Çocuklara kadirşinaslık hissi ve Allah sevgisi kazandırma
Bilindiği üzere çocuk, belli bir seviyeye kadar
ibadet ü taatle
mükellef değildir. Binaenaleyh o, bu dönemde namazında, orucunda ve sair dinî vecibelerinde yaptığı kusurlardan ötürü tedip edilmez; edilmemeli ve hele asla itap görmemelidir.
Ancak, şu da bilinmelidir ki, henüz mükellef olmadığı bu devrede, ona anlattığımız şeylerin hiçbirisi, ömür boyu onun hatırından, kafasından, kalbinden çıkmayacaktır. Onlara karşı kadirşinaslığımız da bu ölçüde pekiştirilmesi gereken bir husustur. Evet, çocuklarımızın kadirşinas olmalarına dikkat etmemiz çok önemlidir. Onlar, kendilerine gelen ihsanları bilmeli,
nimet karşısında Allah'a da, insanlara da mutlaka teşekkür etmelidirler. Kadirşinaslık hissi, sonraları daha da derinleşerek Allah'ın (cc) nimetleri karşısında O'nu, hep hamd ü sena eden biri ve insanlardan gördüğü iyilikler karşısında da müteşekkir biri hâline getirecektir.
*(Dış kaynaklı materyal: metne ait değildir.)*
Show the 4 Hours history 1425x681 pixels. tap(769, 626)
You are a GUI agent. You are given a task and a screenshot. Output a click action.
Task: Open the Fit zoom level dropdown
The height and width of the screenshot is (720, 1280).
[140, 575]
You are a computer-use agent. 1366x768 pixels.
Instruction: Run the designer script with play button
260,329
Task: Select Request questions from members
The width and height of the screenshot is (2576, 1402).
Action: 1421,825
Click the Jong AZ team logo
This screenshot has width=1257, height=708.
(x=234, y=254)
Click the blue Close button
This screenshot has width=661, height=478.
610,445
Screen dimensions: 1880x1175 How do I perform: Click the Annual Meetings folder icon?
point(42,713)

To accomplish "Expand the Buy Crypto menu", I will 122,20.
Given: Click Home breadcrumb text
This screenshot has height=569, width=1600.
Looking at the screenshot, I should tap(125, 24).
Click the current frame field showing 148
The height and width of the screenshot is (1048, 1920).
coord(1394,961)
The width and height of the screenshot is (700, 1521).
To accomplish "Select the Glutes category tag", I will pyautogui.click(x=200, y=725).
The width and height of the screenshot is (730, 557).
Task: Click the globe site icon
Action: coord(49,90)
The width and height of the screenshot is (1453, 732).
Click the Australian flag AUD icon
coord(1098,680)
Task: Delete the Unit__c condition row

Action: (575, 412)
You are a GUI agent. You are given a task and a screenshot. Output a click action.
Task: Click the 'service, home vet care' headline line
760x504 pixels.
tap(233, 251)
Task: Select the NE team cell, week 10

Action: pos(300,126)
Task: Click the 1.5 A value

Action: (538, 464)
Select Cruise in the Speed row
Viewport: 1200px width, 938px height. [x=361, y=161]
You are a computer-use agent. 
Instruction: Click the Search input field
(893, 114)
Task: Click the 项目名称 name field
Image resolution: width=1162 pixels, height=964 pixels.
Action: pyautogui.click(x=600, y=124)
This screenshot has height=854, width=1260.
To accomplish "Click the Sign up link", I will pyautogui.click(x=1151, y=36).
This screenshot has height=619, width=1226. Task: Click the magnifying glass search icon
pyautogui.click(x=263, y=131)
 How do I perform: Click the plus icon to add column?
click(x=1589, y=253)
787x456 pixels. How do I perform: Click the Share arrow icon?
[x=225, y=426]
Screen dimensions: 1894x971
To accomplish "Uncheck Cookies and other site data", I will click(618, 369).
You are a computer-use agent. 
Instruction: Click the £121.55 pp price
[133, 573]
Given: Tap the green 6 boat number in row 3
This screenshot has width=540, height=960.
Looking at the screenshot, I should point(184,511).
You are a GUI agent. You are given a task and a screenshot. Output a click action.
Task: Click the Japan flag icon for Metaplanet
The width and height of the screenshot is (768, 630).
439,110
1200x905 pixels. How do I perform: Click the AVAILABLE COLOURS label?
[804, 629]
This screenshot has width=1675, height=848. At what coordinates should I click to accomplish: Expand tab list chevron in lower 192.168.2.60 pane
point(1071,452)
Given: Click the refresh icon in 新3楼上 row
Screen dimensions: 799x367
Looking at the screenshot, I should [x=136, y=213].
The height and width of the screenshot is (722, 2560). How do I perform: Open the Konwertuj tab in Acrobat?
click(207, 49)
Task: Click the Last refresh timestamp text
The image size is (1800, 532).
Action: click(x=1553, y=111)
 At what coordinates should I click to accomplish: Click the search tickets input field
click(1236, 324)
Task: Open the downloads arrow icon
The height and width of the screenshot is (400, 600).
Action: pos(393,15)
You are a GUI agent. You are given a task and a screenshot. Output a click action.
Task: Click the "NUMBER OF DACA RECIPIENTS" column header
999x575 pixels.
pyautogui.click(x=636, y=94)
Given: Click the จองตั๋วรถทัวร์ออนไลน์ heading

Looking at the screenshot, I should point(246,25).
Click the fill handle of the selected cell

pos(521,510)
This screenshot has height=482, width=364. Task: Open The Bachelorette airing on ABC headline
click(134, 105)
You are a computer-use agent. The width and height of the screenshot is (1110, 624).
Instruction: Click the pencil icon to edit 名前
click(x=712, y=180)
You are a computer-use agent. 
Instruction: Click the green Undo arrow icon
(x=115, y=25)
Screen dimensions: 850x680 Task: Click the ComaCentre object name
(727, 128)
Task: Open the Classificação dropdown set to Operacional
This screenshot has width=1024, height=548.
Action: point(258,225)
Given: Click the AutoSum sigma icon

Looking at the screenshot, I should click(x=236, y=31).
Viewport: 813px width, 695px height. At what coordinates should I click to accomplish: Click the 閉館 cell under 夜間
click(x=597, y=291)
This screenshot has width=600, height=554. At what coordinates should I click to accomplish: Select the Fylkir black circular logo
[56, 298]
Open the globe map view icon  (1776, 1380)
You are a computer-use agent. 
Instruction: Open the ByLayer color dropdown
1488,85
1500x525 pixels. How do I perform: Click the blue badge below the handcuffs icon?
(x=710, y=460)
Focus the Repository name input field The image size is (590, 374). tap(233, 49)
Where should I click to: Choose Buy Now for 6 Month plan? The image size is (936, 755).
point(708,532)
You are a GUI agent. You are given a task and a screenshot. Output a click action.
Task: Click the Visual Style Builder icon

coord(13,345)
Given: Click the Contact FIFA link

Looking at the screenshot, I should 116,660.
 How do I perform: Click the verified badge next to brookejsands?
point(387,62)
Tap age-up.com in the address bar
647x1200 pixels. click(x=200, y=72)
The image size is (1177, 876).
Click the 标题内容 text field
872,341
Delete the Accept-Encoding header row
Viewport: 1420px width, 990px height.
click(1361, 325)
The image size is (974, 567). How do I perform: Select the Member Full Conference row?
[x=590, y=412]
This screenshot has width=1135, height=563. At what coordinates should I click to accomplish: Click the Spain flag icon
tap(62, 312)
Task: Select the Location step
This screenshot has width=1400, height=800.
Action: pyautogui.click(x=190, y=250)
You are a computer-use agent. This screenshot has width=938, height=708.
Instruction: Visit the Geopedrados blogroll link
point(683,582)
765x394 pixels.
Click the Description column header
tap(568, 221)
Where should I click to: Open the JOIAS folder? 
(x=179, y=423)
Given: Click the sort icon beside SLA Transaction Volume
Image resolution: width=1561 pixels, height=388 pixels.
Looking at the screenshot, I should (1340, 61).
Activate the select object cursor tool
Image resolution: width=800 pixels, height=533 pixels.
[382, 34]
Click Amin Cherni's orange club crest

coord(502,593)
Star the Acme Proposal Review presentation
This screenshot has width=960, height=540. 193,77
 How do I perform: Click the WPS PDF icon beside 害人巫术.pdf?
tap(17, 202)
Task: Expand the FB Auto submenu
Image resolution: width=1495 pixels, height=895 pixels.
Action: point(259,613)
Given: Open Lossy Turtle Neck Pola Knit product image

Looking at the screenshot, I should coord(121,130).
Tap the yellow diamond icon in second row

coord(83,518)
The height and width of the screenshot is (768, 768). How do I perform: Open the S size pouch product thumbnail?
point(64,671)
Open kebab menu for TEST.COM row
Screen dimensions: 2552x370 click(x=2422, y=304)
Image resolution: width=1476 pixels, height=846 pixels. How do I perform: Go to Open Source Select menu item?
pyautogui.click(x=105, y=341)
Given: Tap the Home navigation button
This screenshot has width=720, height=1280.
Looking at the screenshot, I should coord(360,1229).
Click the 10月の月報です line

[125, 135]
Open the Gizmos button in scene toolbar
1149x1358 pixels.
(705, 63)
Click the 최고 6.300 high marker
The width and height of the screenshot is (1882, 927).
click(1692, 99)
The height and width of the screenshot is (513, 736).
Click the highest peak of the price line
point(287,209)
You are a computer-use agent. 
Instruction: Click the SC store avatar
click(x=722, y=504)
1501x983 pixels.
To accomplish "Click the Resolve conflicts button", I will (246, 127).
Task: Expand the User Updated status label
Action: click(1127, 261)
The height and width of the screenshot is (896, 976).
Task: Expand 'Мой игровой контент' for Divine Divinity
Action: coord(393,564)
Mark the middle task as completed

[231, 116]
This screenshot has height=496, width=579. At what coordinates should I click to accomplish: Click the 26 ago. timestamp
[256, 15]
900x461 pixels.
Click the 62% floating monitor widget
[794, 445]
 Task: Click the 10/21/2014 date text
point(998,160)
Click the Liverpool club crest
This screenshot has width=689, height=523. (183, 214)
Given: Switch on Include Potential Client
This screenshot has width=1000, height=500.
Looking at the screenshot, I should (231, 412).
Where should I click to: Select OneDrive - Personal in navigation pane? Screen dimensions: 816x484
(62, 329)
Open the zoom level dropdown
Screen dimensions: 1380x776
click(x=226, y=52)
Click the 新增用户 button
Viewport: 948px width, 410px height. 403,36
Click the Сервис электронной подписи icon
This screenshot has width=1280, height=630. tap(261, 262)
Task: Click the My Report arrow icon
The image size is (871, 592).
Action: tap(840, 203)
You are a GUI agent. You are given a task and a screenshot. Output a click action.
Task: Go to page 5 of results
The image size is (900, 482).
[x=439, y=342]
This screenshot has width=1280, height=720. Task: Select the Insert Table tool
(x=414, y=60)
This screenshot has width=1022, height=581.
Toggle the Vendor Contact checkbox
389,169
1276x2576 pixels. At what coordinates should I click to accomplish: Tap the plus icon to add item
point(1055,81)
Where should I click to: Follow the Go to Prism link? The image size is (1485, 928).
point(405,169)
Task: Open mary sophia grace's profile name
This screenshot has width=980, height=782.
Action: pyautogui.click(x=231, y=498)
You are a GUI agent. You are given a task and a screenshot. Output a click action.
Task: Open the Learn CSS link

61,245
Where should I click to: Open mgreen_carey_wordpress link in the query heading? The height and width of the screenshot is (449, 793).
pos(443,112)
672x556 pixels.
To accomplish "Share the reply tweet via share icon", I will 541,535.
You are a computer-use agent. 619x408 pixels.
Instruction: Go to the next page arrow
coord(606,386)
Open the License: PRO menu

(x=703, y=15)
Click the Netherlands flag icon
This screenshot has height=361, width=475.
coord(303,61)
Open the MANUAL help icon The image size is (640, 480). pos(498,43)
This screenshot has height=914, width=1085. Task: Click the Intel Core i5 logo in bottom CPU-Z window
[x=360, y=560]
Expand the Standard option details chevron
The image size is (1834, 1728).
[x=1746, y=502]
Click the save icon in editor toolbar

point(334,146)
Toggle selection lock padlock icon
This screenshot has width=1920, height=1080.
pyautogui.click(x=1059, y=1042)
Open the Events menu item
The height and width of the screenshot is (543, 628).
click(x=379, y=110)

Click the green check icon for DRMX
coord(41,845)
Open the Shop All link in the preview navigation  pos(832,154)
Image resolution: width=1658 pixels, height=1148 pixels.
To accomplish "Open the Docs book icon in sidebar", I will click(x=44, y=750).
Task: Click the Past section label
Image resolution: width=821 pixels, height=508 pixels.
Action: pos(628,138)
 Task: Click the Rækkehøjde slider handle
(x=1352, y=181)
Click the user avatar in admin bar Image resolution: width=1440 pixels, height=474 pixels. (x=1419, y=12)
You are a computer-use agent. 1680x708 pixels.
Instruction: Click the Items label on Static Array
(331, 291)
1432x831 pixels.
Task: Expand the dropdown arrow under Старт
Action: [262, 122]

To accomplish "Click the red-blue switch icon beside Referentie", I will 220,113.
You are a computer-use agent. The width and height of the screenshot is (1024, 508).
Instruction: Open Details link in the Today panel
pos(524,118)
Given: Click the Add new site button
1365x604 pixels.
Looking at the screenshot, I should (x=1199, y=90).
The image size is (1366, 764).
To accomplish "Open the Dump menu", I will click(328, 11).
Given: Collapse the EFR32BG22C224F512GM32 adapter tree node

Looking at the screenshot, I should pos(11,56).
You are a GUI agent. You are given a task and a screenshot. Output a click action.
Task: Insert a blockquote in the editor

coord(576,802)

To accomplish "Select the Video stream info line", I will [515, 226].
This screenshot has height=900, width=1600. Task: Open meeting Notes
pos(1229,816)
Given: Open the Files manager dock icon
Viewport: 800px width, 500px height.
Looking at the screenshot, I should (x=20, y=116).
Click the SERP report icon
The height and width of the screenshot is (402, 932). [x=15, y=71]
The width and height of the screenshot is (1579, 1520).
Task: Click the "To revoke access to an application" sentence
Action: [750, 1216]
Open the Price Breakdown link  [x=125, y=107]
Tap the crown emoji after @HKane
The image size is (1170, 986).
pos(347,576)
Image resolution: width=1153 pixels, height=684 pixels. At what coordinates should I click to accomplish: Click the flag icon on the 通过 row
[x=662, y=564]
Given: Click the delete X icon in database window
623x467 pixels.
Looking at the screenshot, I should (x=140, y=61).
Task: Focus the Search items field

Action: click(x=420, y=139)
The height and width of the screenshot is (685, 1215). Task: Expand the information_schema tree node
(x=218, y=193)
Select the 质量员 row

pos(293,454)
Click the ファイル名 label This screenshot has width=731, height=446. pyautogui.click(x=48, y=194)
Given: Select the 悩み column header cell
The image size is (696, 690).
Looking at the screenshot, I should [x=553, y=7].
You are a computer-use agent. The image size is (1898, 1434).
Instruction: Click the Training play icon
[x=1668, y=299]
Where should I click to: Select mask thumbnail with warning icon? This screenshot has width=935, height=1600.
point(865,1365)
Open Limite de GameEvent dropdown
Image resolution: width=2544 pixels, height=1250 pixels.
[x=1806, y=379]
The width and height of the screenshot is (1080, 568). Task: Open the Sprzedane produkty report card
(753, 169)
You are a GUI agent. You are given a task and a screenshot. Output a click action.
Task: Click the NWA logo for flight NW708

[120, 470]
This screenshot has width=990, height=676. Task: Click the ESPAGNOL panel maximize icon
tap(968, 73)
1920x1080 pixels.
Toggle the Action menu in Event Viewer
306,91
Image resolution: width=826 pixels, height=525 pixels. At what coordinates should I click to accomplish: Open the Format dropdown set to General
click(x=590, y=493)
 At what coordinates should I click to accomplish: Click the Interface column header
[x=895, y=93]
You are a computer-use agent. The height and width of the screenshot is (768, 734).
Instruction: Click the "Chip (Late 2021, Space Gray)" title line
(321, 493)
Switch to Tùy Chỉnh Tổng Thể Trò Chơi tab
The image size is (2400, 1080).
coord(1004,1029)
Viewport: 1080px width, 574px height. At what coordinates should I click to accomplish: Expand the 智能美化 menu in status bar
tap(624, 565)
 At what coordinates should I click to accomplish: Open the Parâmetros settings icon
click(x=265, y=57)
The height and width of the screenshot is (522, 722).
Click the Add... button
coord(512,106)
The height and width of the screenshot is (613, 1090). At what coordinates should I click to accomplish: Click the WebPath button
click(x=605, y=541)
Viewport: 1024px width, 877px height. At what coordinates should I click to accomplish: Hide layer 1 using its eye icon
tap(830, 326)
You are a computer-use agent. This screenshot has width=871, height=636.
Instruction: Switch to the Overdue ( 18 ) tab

1 - Çocuklarımızın mükemmel yetiştirilebilmesi için ortamın da mükemmel olması şarttır. Evet, her çocuk ortama göre şekillenir ve bir manada o, ortamın çocuğu sayılır.
2 - Bir evde, Allah denilip rükûa ve secdeye gidiliyorsa, çocuğun ilk kelimesinin 'Allah' olması da kolaylaşacaktır. Çünkü böyle bir evde her şey yörüngesinde sayılır.